Mesela Deva Partisi Genel Başkanı Ali Babacan Anayasa’nın 66’ncı maddesinde değişikliği gündeme getirerek, “Türklük” tanımını kaldıracaklarını, resmi dil Türkçe dışında da anadilde eğitim ve öğretime izin vereceklerini “açıkça” söyleyebildi. Babacan’ın bu “cesur” çıkışı PKK’ya moral vermekle kalmıyor, içte ve dıştaki terör uzantılarının da cesaretini kamçılıyor.

Kaldı ki Deva Partisi Genel Başkanı Ali Babacan AK Parti bünyesinde türemiş bir argüman. Bakanlık yapmış, ülkenin maliyesini yönetmiş. “Para” teslim edilmiş. Ali Babacan ismi şimdi de PKK’nın isteklerini HDP dışında dile getiren ikinci bir partinin genel başkanı olarak tarihe not düşüldü.

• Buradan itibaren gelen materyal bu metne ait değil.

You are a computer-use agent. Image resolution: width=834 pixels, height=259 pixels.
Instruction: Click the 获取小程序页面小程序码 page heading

Böylesi bir açıklamayla Kürt oylarından payına düşeni almayı hedeflediğini açıkça belli eden Babacan’ın, 6’lı masa dışında “gerekirse” olası bir HDP-Deva ittifakının da temelini attığı görülüyor.

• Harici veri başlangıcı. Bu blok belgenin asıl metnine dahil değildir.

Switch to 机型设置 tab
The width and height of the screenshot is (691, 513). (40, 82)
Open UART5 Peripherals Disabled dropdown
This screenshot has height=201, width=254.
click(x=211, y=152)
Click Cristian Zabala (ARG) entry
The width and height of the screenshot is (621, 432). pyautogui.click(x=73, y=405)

Teröristlere “cesaret” veren açıklamalar ve olaylar bununla da bitmiyor tabi…

CHP Genel Başkanı Kemal Kılıçdaroğlu’nun Başdanışmanı Nurşivan Elçi CHP Genel Merkezi’nde Türk bayraklarını kaldırıp CHP bayrağı önünde yaptığı açıklamalarda, Türkiye’nin Güneydoğu Anadolu Bölgesi için “Kuzey Kürdistan” ifadesini kullandı… Elçi o açıklamalarında ayrıca anadilde eğitim, Anayasa’da kimlik tanımı ve özerklik çağırısı yaparak sistemin değişmesi gerektiğini söyledi.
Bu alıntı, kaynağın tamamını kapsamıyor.